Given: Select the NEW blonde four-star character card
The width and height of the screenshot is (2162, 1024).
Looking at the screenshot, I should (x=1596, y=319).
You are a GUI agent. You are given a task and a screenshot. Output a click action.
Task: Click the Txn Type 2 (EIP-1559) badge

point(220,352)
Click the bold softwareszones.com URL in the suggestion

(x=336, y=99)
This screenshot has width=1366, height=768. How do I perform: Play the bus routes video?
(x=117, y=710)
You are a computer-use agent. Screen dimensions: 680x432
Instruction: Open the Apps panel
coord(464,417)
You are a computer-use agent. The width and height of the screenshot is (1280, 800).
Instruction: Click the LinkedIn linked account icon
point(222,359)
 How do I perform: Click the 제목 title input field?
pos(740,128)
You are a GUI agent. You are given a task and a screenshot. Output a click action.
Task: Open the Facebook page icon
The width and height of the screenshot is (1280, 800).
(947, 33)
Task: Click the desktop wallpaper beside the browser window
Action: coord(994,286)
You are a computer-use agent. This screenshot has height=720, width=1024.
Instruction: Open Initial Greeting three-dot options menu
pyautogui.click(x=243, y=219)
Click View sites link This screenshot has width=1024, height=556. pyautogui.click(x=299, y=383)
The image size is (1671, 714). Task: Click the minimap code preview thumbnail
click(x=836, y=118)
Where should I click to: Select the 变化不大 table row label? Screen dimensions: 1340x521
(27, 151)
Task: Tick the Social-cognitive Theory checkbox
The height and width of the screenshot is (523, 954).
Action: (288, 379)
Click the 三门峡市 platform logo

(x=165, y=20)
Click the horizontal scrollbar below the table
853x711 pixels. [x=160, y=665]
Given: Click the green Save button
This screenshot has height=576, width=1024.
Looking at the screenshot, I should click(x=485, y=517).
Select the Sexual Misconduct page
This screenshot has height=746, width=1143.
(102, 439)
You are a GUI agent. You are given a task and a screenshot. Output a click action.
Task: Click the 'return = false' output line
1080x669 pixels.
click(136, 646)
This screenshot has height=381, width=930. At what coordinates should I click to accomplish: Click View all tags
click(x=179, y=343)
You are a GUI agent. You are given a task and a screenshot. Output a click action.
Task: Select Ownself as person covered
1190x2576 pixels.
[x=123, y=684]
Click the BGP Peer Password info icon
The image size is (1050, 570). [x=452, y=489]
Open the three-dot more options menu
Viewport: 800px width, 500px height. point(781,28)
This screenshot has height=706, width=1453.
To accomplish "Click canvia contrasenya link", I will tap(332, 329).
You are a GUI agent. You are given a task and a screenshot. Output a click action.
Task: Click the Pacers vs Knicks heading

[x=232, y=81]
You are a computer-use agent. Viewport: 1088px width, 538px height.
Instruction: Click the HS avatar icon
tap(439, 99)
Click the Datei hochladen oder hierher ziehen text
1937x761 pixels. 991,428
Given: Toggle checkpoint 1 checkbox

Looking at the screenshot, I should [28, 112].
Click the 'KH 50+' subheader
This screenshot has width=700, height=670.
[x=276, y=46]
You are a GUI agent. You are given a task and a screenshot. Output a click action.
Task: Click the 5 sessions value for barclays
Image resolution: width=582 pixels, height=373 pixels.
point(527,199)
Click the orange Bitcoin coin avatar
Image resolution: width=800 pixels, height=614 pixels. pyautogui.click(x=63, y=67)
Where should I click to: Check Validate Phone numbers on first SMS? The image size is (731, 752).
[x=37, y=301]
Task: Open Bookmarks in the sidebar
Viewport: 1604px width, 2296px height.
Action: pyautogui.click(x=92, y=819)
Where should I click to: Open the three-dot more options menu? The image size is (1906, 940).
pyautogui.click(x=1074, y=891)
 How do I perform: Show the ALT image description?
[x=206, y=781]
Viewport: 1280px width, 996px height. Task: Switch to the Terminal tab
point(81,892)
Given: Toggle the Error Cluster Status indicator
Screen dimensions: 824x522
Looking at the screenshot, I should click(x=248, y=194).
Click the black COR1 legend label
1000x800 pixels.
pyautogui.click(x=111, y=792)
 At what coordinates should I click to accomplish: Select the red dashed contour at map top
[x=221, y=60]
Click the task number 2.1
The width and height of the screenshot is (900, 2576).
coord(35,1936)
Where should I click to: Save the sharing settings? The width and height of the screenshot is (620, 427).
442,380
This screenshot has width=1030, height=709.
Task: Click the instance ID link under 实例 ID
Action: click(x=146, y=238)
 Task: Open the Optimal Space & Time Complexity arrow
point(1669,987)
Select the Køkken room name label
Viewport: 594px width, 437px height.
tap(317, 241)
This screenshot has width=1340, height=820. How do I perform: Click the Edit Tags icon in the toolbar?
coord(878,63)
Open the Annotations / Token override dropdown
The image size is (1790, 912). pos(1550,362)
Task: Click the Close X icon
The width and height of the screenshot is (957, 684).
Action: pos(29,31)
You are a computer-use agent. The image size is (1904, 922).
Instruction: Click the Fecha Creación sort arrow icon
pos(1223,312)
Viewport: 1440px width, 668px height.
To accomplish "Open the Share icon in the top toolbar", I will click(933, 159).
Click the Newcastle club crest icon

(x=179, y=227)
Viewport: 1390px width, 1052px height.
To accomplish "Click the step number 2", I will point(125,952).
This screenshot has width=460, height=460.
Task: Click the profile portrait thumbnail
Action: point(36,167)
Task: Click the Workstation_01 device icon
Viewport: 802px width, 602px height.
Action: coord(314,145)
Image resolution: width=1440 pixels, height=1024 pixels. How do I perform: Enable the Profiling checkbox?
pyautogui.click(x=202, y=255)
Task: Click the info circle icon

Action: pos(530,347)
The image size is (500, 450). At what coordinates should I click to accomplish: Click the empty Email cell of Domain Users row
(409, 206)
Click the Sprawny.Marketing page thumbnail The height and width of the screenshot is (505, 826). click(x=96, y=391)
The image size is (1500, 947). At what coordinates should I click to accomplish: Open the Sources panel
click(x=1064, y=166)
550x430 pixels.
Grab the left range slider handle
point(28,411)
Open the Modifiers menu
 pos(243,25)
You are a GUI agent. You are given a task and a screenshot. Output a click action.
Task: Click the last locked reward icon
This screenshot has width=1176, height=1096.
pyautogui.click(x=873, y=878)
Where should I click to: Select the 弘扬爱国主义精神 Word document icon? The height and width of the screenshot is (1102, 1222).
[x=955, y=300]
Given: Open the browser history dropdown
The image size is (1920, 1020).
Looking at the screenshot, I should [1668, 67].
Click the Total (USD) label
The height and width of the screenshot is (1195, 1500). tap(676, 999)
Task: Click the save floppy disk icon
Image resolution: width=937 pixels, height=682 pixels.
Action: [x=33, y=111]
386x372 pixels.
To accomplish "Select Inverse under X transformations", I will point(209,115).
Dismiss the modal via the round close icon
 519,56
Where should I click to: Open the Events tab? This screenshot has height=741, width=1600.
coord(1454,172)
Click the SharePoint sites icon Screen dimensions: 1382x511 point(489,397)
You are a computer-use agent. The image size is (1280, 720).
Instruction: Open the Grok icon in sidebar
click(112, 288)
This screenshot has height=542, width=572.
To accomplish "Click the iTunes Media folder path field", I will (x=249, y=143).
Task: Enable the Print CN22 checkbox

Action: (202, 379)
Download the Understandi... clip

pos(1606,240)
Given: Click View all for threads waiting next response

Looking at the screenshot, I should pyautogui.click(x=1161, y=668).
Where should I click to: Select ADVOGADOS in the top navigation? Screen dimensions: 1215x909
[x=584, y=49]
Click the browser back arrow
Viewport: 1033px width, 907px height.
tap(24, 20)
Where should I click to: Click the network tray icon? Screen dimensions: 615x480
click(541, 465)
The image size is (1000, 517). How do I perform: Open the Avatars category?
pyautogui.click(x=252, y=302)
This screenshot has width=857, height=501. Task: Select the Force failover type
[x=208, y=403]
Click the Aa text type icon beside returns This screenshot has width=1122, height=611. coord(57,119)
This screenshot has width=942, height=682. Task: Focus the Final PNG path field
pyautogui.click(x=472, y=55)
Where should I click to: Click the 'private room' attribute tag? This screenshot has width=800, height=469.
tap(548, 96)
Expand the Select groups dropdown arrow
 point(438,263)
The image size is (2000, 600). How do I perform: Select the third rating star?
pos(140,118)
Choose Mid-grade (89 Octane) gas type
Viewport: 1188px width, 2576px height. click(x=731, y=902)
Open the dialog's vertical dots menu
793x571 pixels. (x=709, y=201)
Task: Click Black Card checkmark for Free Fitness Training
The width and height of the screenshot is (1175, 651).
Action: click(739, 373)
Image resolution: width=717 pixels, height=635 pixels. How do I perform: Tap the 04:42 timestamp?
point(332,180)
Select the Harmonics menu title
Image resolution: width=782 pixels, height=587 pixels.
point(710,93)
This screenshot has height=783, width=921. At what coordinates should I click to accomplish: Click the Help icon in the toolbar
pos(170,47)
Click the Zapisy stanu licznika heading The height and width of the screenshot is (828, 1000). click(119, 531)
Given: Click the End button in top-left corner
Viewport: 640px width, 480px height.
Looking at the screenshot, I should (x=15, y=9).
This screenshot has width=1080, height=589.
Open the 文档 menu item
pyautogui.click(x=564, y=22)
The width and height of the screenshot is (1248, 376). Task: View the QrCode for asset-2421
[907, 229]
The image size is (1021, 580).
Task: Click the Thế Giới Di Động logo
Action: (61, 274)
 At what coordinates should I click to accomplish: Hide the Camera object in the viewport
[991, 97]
* * *
REQUIRED ACTION: In the listing above, find the line with "This screenshot has width=1176, height=1096." and the line with "Given: Open the browser history dropdown", then print exactly those two lines and every line between them, and nothing more.

SOLUTION FOR THIS PROBLEM:
This screenshot has width=1176, height=1096.
pyautogui.click(x=873, y=878)
Where should I click to: Select the 弘扬爱国主义精神 Word document icon? The height and width of the screenshot is (1102, 1222).
[x=955, y=300]
Given: Open the browser history dropdown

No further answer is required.